WORK REQUIRED - Every line of the records below from the line with "Extraction 2 (1106, 1861)" up to and including the line with "thanksgiving (588, 1400)" must be reproduced exactly, and no line outside that range.

DATASET EXCERPTS -
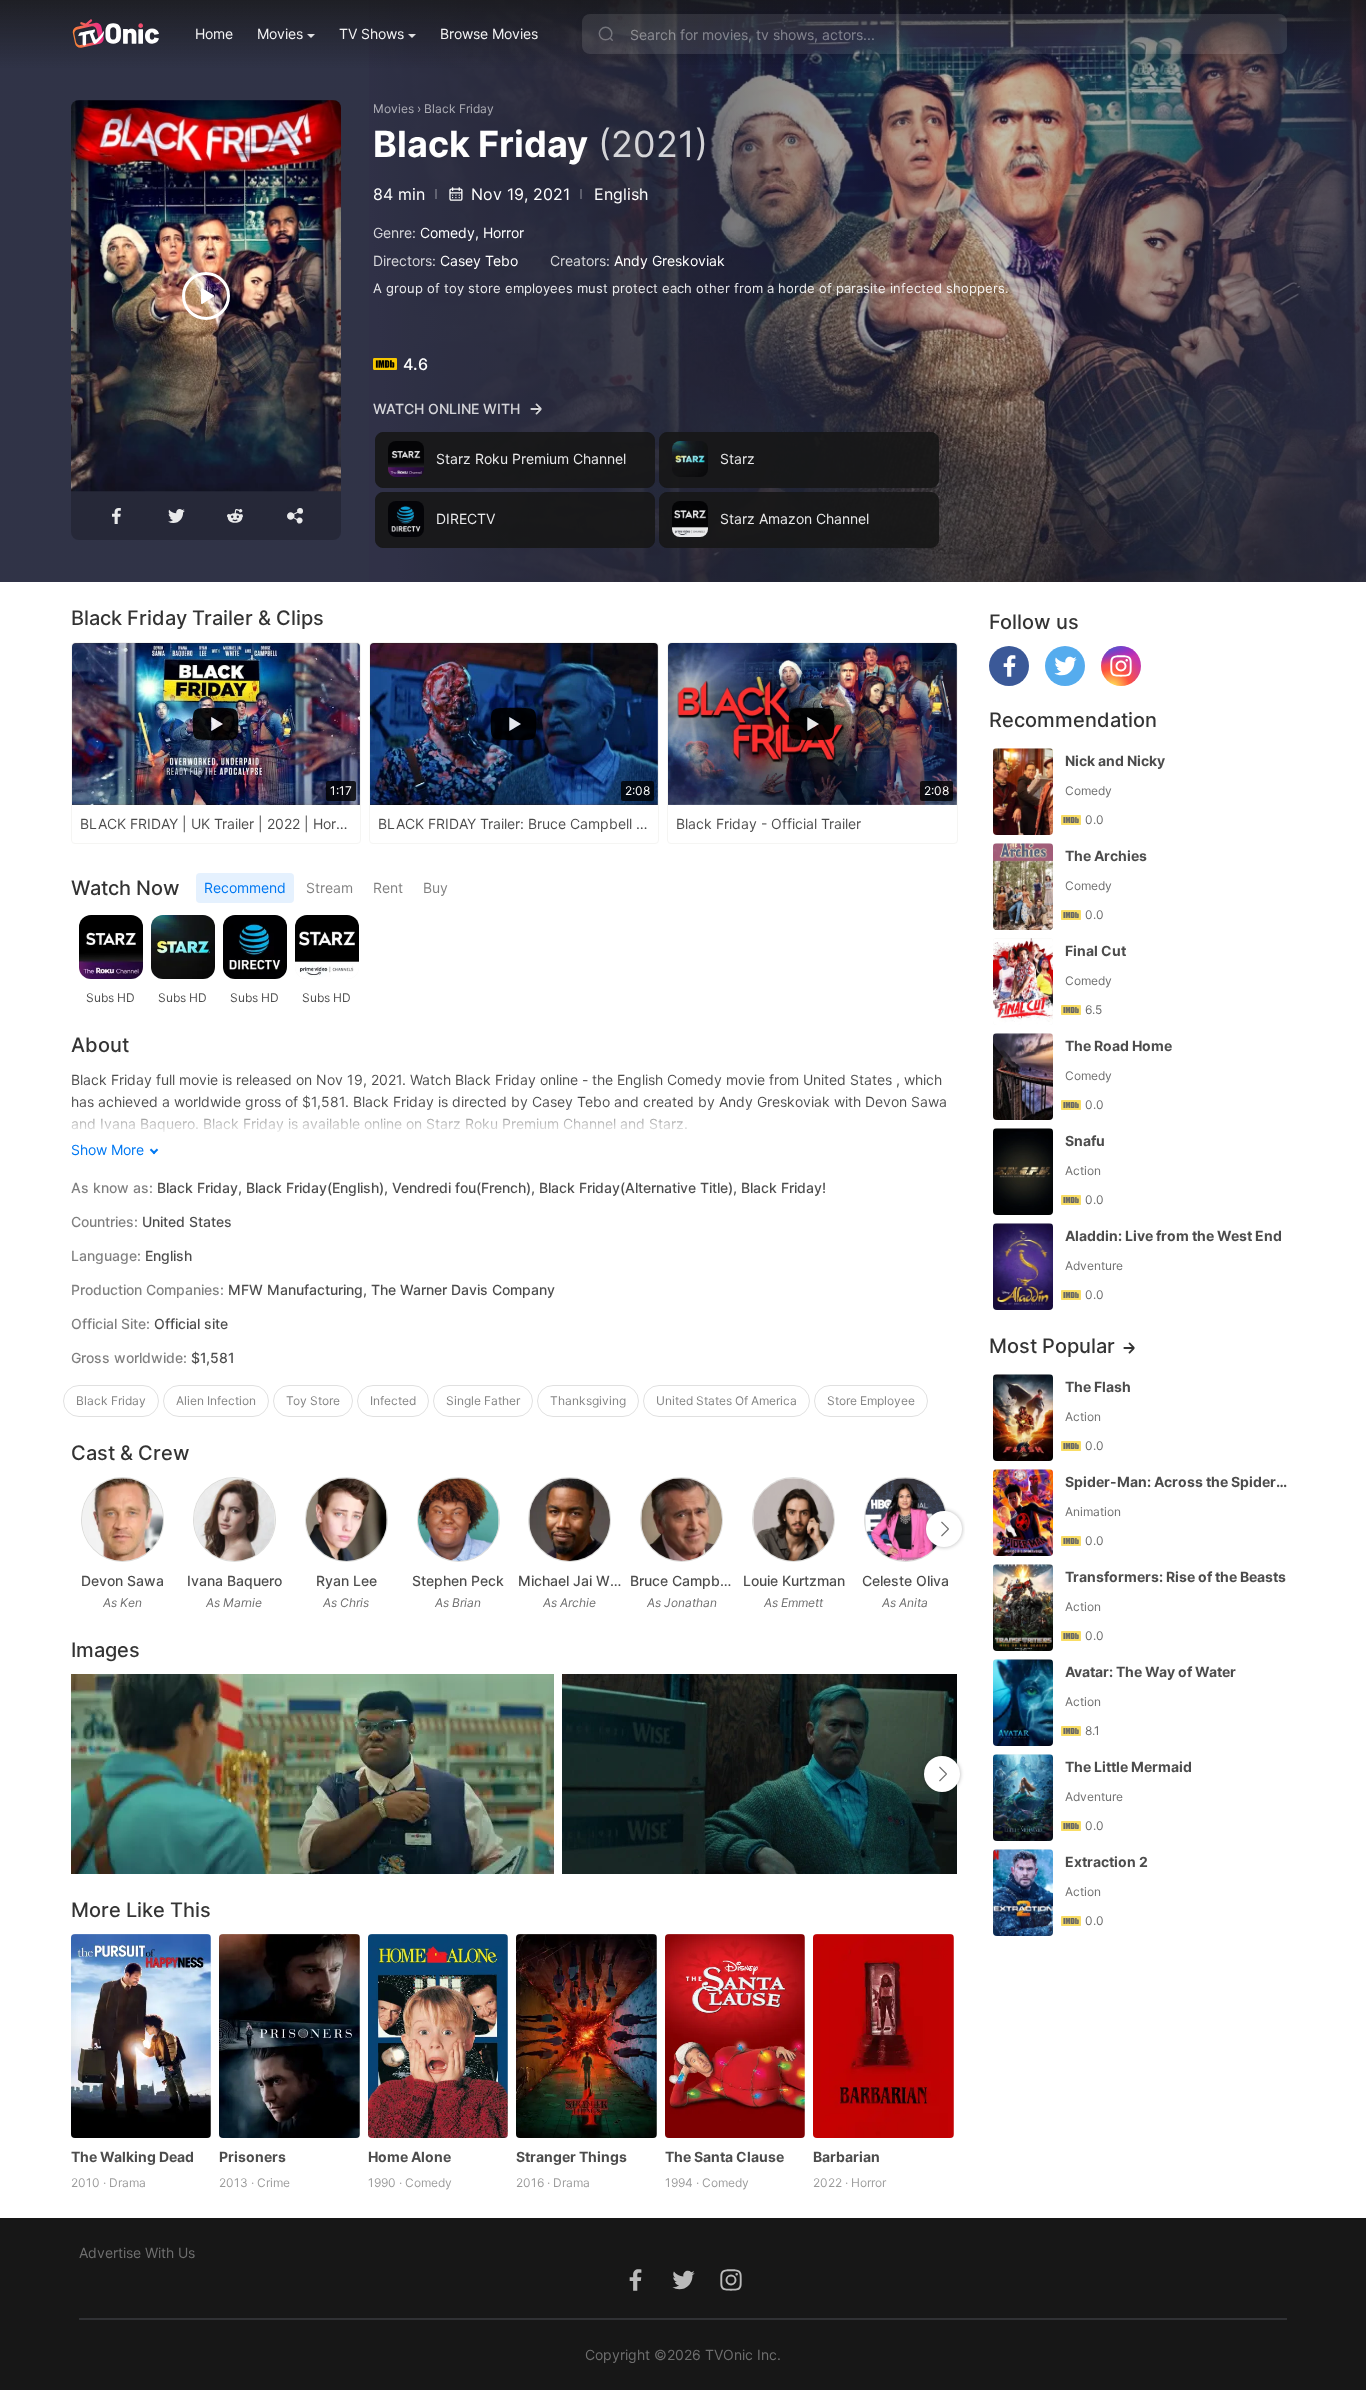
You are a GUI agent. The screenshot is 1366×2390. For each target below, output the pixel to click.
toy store (313, 1400)
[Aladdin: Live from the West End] (1023, 1266)
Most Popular (1052, 1346)
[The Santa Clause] (735, 2036)
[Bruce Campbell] (681, 1519)
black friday (111, 1400)
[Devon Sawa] (122, 1519)
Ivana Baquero (234, 1580)
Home (214, 33)
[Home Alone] (438, 2036)
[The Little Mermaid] (1023, 1797)
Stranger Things (571, 2156)
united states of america (726, 1400)
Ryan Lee (346, 1580)
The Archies (1106, 855)
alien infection (216, 1400)
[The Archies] (1023, 886)
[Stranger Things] (586, 2036)
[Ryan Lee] (346, 1519)
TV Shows (371, 33)
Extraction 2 (1106, 1861)
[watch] (206, 296)
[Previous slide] (84, 1529)
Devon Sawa (122, 1580)
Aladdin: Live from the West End (1173, 1235)
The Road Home (1118, 1045)
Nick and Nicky (1115, 760)
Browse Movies (489, 33)
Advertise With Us (137, 2252)
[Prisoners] (289, 2036)
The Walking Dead (132, 2156)
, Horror (499, 232)
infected (393, 1400)
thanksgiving (588, 1400)
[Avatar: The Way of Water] (1023, 1702)
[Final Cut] (1023, 981)
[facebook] (1009, 680)
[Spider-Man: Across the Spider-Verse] (1023, 1512)
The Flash (1098, 1386)
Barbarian (846, 2156)
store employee (871, 1400)
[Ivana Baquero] (234, 1519)
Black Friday (459, 108)
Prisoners (252, 2156)
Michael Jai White (570, 1580)
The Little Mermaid (1128, 1766)
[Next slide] (944, 1529)
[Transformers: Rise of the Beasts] (1023, 1607)
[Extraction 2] (1023, 1892)
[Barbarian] (883, 2036)
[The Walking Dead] (141, 2036)
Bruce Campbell (682, 1580)
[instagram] (1121, 680)
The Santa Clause (724, 2156)
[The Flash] (1023, 1417)
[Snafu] (1023, 1171)
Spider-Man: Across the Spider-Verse (1178, 1481)
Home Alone (409, 2156)
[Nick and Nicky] (1023, 791)
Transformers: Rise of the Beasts (1175, 1576)
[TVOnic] (115, 34)
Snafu (1085, 1140)
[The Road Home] (1023, 1076)
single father (483, 1400)
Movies (280, 33)
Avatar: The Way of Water (1150, 1671)
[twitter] (1065, 680)
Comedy (447, 232)
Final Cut (1095, 950)
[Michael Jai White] (569, 1519)
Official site (191, 1323)
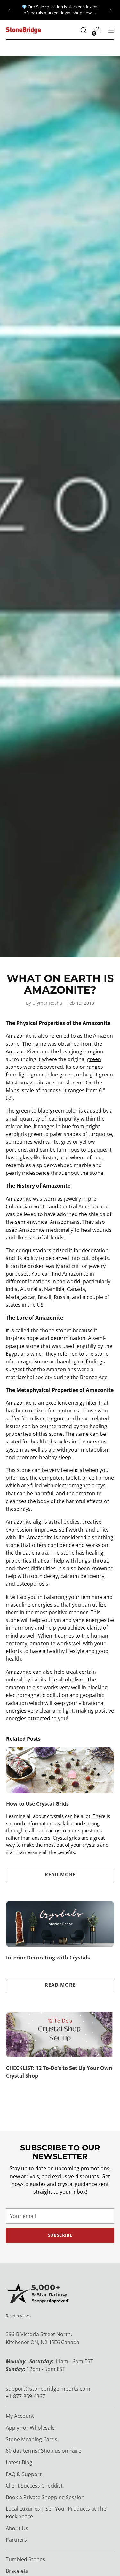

TASK RESULT -
Extraction 2 (1106, 1861)
[watch] (206, 296)
[Previous slide] (84, 1529)
Devon Sawa (122, 1580)
Aladdin: Live from the West End (1173, 1235)
The Road Home (1118, 1045)
Nick and Nicky (1115, 760)
Browse Movies (489, 33)
Advertise With Us (137, 2252)
[Prisoners] (289, 2036)
The Walking Dead (132, 2156)
, Horror (499, 232)
infected (393, 1400)
thanksgiving (588, 1400)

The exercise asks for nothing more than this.